_SOURCE DATA_
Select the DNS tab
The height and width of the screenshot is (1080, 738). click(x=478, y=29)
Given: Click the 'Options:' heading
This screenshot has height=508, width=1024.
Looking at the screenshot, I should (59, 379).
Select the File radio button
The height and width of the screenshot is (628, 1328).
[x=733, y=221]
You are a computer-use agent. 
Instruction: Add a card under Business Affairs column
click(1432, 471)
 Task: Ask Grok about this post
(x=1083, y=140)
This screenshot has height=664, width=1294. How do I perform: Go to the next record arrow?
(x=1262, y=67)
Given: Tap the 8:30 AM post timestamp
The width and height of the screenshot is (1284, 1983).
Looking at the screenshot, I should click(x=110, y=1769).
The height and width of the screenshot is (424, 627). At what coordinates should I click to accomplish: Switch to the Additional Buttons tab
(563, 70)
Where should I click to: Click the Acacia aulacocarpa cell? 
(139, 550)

_ASSIGNMENT_
Starting with the line that contains "The height and width of the screenshot is (424, 627).", copy each line through the end of the data exactly, and leave out all earlier lines.

_RESULT BELOW_
The height and width of the screenshot is (424, 627). At what coordinates should I click to accomplish: Switch to the Additional Buttons tab
(563, 70)
Where should I click to: Click the Acacia aulacocarpa cell? 
(139, 550)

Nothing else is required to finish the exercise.